Stored data entries:
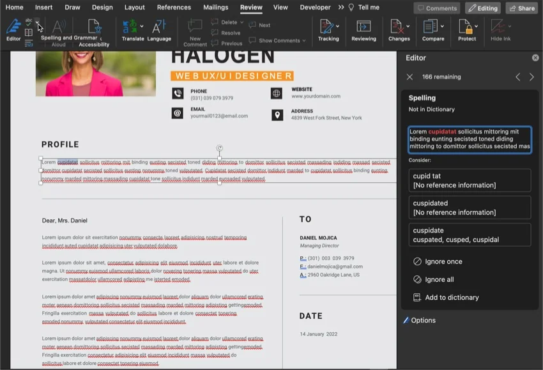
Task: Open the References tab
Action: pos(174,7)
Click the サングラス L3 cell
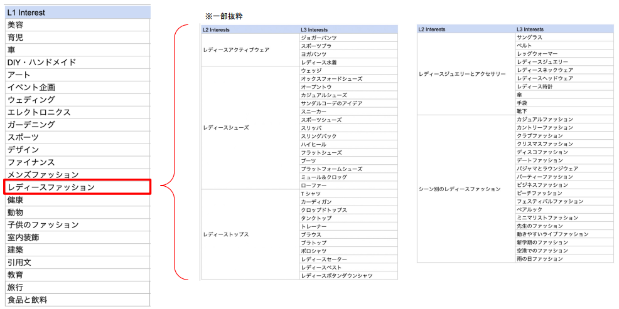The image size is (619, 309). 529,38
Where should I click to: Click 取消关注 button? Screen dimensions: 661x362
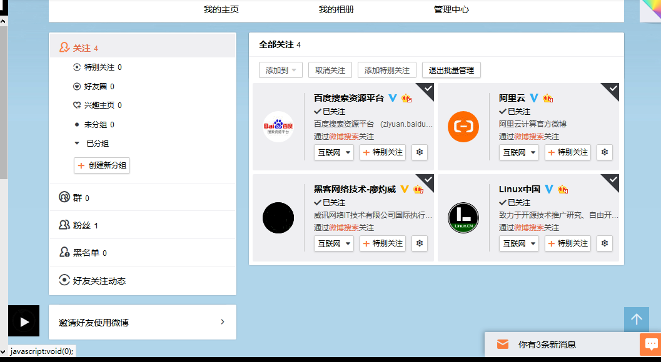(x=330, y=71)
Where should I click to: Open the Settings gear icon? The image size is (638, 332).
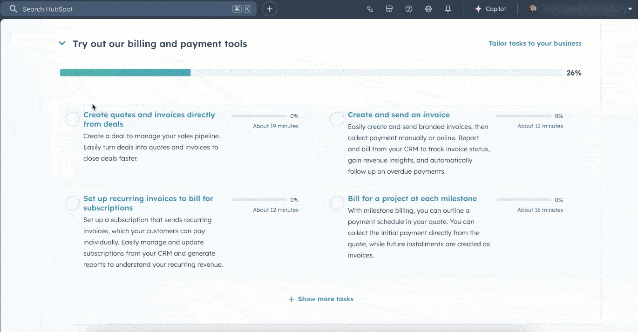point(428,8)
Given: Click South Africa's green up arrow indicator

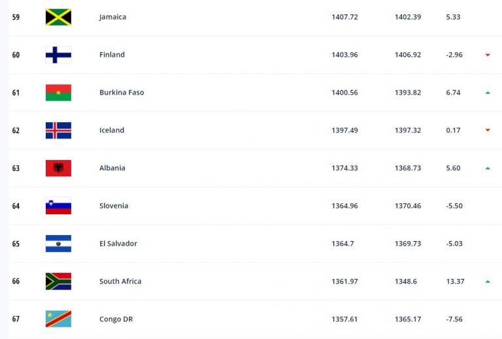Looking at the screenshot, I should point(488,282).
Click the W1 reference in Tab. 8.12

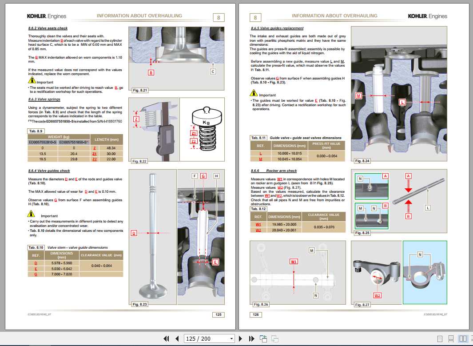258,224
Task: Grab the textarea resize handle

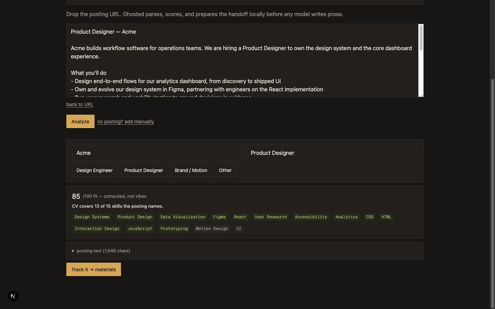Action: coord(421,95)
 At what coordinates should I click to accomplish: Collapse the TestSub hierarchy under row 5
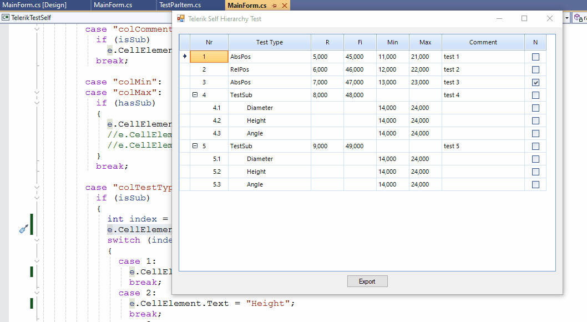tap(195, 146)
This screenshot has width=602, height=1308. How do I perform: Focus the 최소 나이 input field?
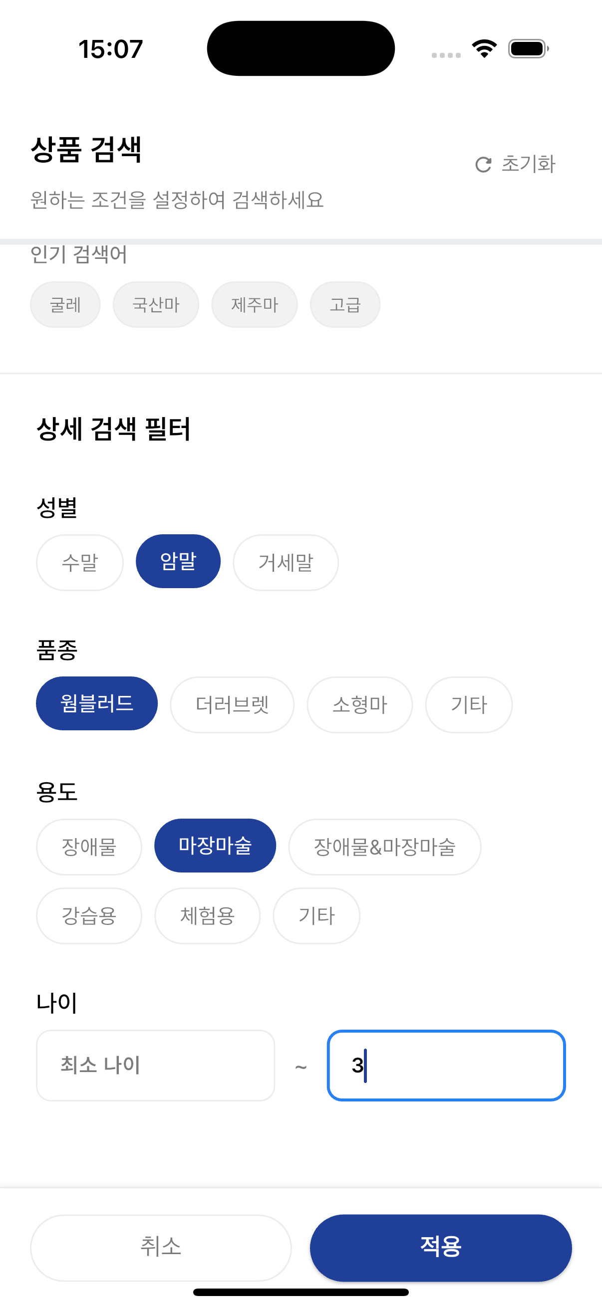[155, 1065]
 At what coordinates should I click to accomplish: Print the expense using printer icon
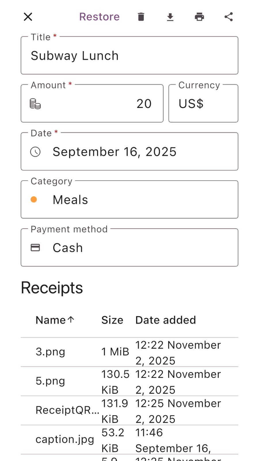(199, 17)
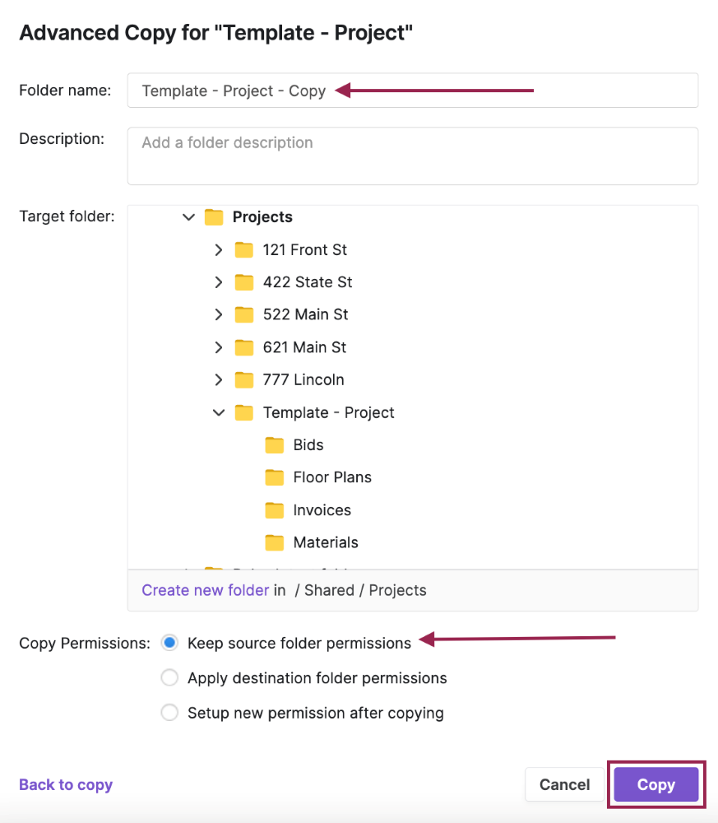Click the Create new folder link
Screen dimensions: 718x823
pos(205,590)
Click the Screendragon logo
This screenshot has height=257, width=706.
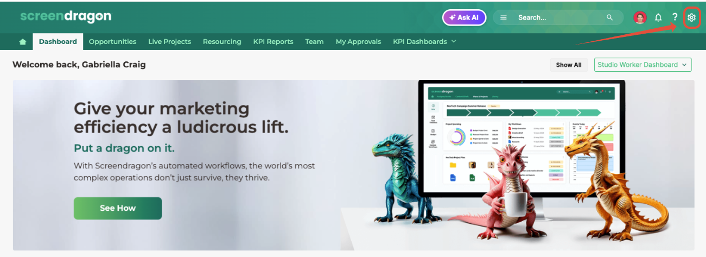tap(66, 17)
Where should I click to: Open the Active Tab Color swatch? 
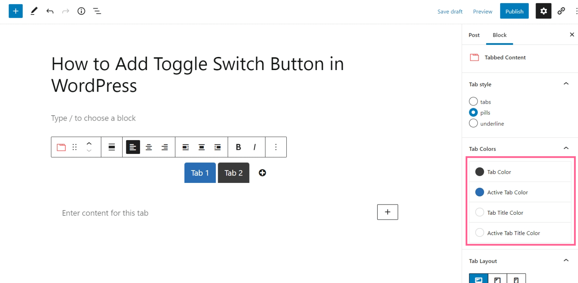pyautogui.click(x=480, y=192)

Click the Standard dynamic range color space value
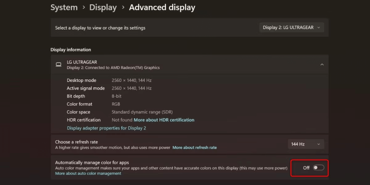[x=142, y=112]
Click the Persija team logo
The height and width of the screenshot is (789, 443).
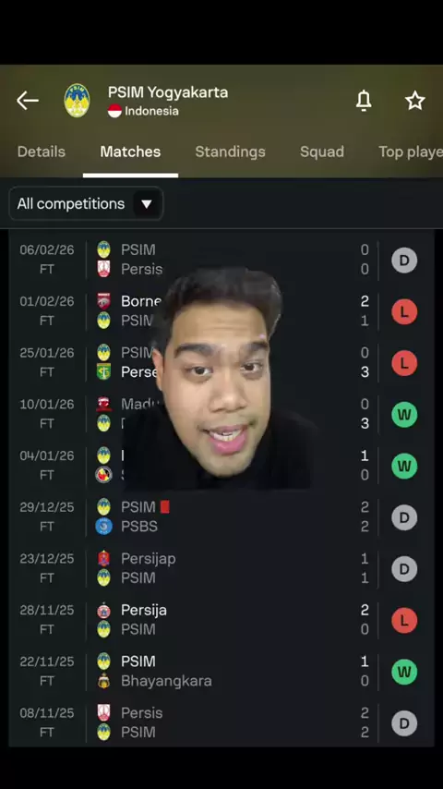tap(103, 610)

Task details:
Your copy should hold exactly the lines from the line bearing "This screenshot has width=602, height=1308." through the end of the data, both included, and no pictures or anything further.

Answer to the exercise:
This screenshot has width=602, height=1308. How do I perform: Focus the 최소 나이 input field?
[155, 1065]
 At what coordinates should I click to accomplish: Print the expense using printer icon
(199, 17)
Click the Create new folder link
Screen dimensions: 718x823
pos(205,590)
Click the Screendragon logo
This screenshot has height=257, width=706.
tap(66, 17)
Where should I click to: Open the Active Tab Color swatch? 
pyautogui.click(x=480, y=192)

Click the Standard dynamic range color space value
[x=142, y=112]
Click the Persija team logo
The height and width of the screenshot is (789, 443).
tap(103, 610)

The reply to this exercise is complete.